Recurrence of hydatidiform pregnancy may be coincidence or may be affiliated to the clinical variables and factors that lead to ART, including advanced age and poor oocyte quality. The increased incidence of recurrence could be related to the ART, alongside the patient characteristics. It may therefore be reasonable to suggest that women with previous confirmed triploid molar pregnancy to have ICSI as a treatment. Furthermore, the potential risk of recurrence if a patient has a mole through IVF/ICSI may also suggest that PGD should be considered in the next cycle, in order to prevent the recurrence.

HM is a rare disease. For this reason, there are 3 UK centres to which it is recommended that all cases be referred.
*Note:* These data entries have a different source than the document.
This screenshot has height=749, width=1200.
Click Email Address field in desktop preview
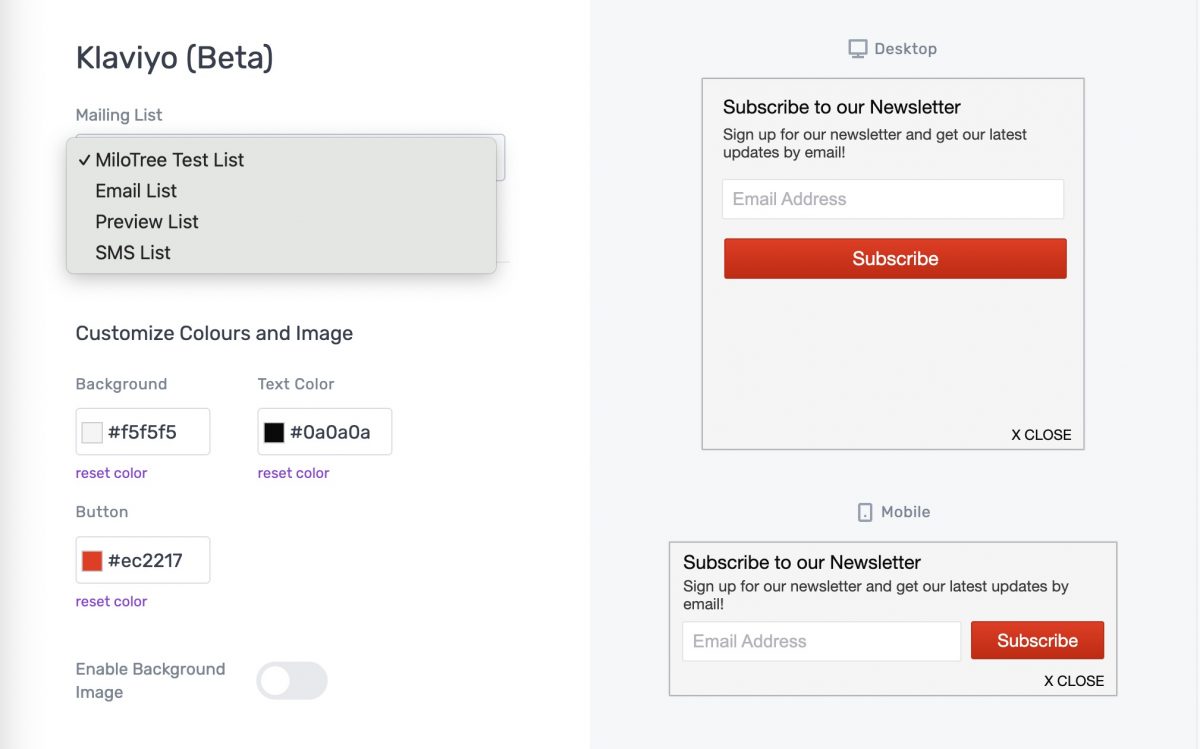point(892,199)
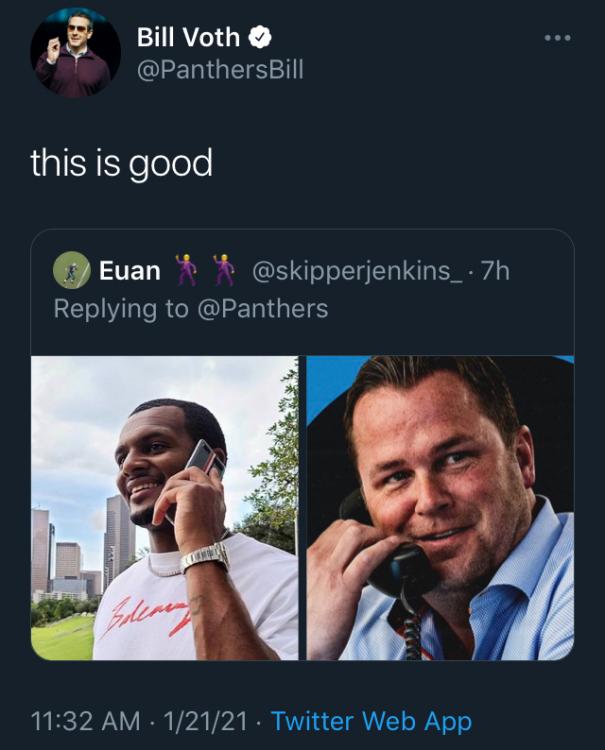Click the first dancing emoji after Euan
The height and width of the screenshot is (750, 605).
(186, 270)
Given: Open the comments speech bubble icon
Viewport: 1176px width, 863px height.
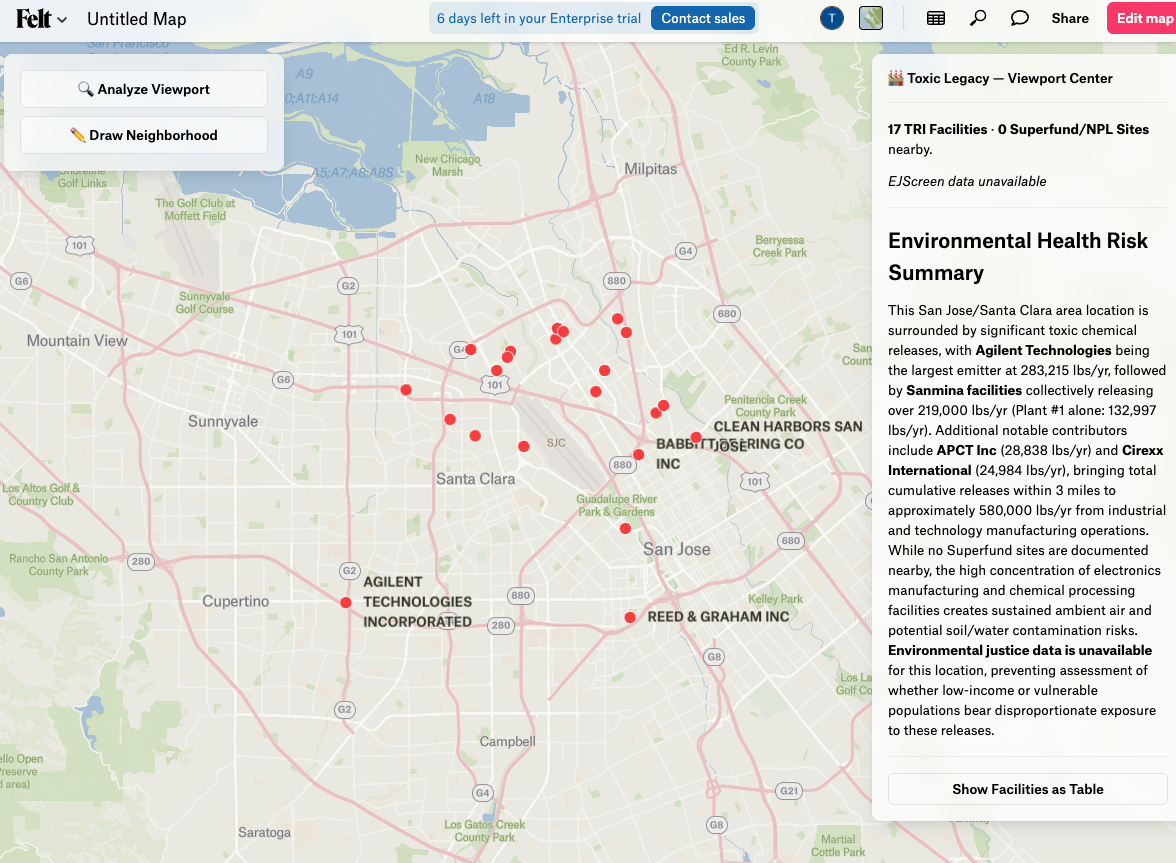Looking at the screenshot, I should (x=1020, y=18).
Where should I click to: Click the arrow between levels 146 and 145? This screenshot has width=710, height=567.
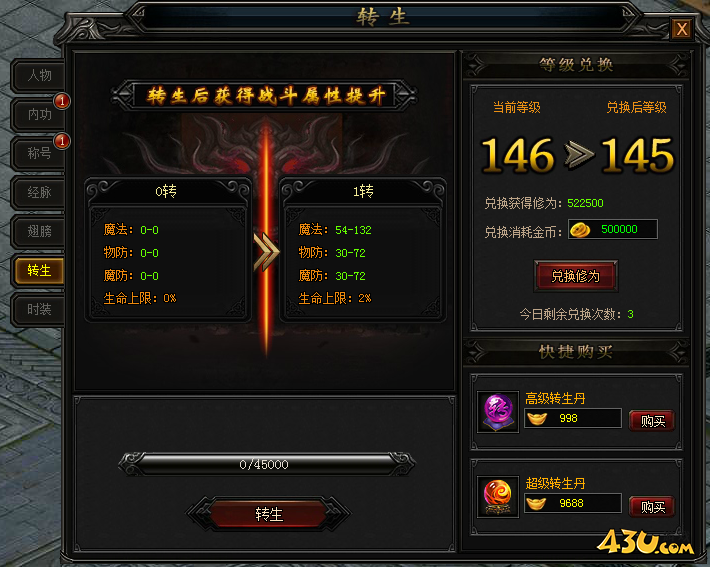tap(579, 155)
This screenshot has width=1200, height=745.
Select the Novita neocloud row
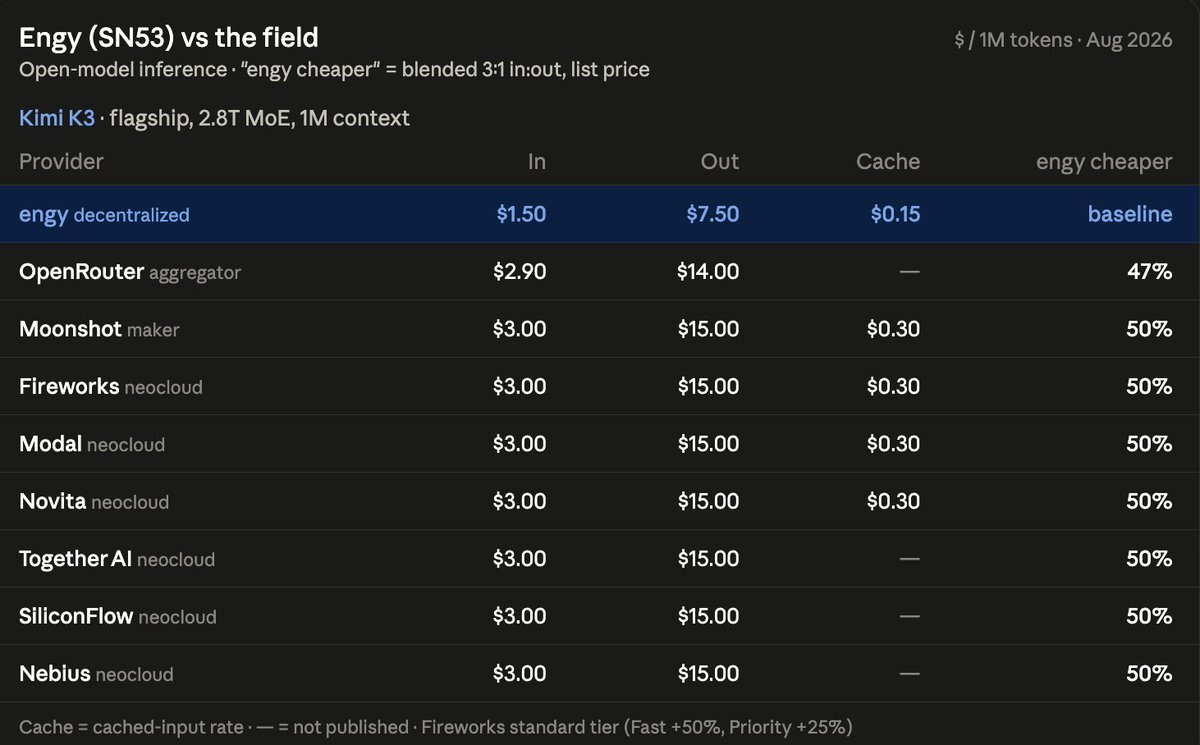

These centres have good compliance and prior fertility treatment is recorded. An analysis by Bates et al. demonstrated no relationship between infertility treatment and subsequent development of HM, in a GTD centre [10]. For further research into the association into HM and ART, it appears more appropriate to record data via the specialist GTD centres rather than by HFEA reporting. Appropriate genetic analysis, demographic information, and follow-up are already carried out in these centres and may allow HFEA to reduce the burden of mandatory reporting. Future research into the underlying genetic basis of HM and causal factors in the ART process could then be carried out by linkage of the more detailed GTD databases to the HFEA register.

Conclusion

Assisted reproductive technology has improved our understanding of human fertilisation. The use of ICSI should be protective against triploidy; however, the retrospective data suggests that molar pregnancy is not eliminated with the use of ART. However, it should be noted that the data come from infertile couples that may have biologic or genetic polymorphisms, which may predispose to abnormal fertilisation patterns. It is pertinent to continue to record this data, in order to ensure no further increase in incidence, appropriate follow-up, and transparency in communication with the couple regarding assisted reproductive techniques. We would recommend that as GTD centres already collate the data for HM, it would be appropriate for HFEA to stop data collection. The GTD centre database may help resolve issues of data ambiguity with regard to the numbers and distinguish between partial and complete moles. It would also be beneficial to obtain more information on patient demographics and ART treatment parameters in order to uncover causal mechanisms.